**Input data**
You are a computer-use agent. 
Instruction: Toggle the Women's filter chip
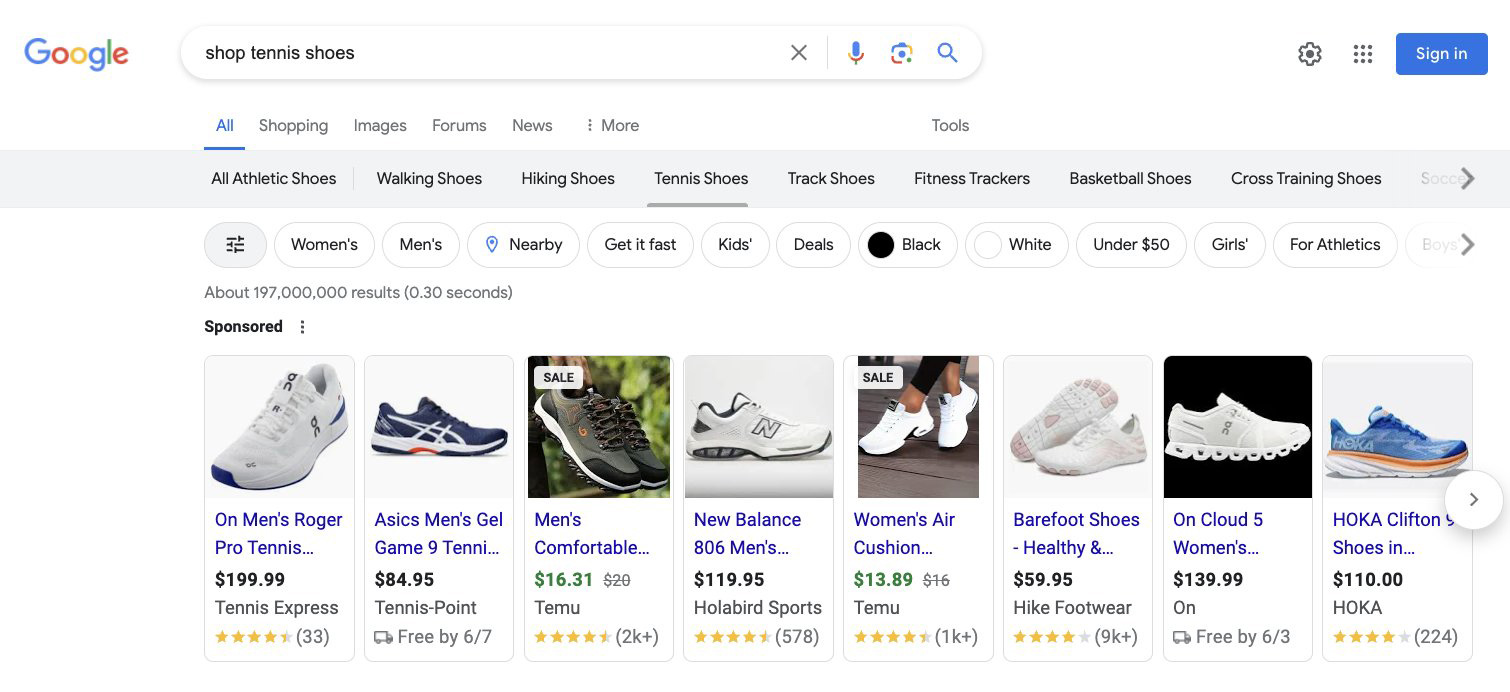coord(324,244)
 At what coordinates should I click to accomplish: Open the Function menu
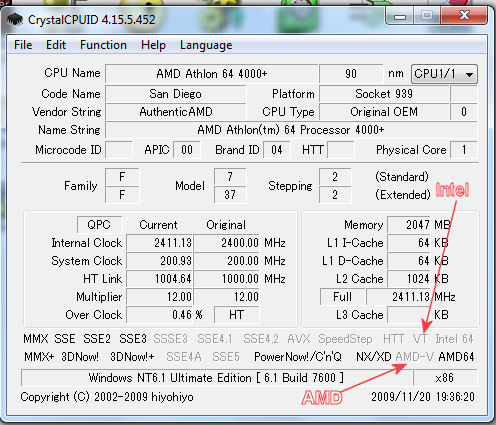tap(103, 45)
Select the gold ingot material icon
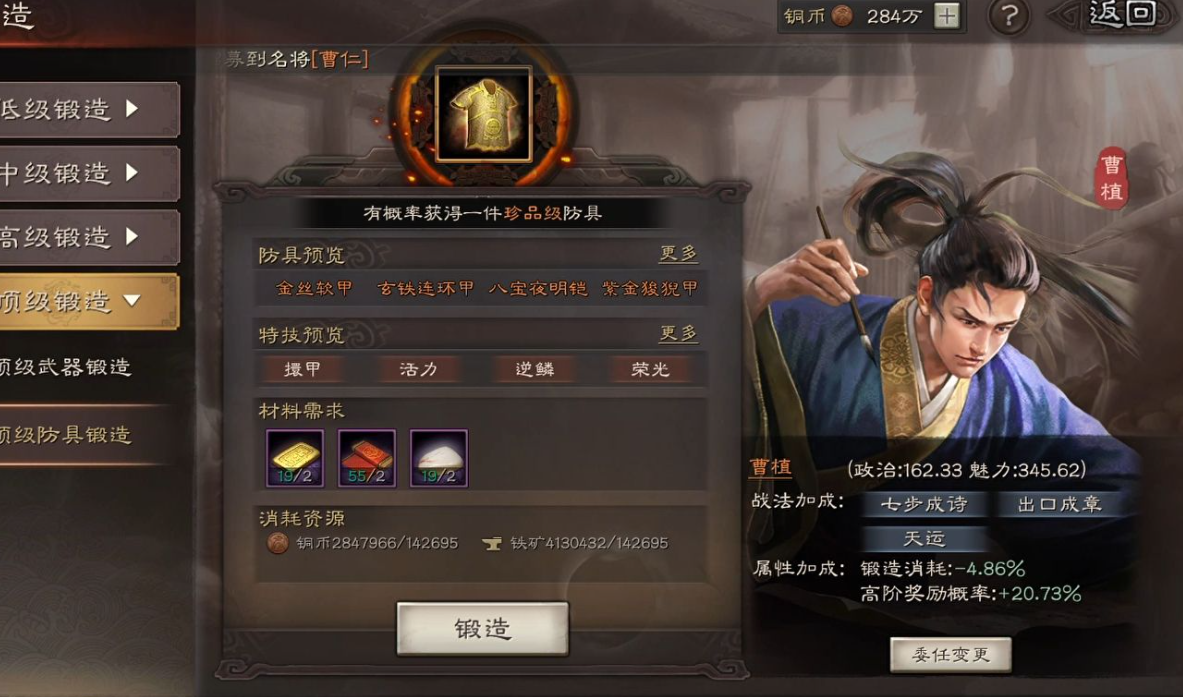The height and width of the screenshot is (697, 1183). click(x=295, y=458)
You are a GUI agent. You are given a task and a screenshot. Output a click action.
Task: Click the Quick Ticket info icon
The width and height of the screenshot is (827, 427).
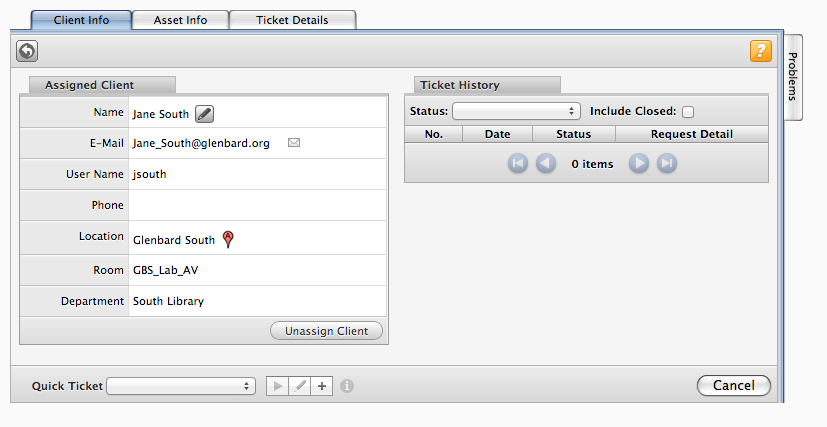[347, 386]
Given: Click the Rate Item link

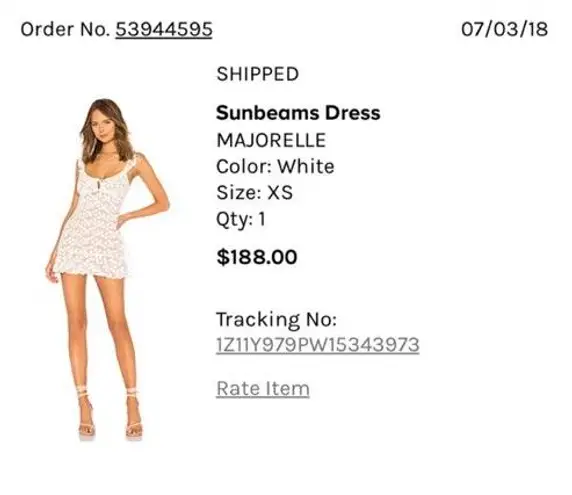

**What the exercise asks**
Only the lines from the one with "The width and" to the end of the listing, both ends included, should be retyped exactly; no pictures belong in the copy.

**Task response**
The width and height of the screenshot is (827, 427).
[347, 386]
Given: Click the Rate Item link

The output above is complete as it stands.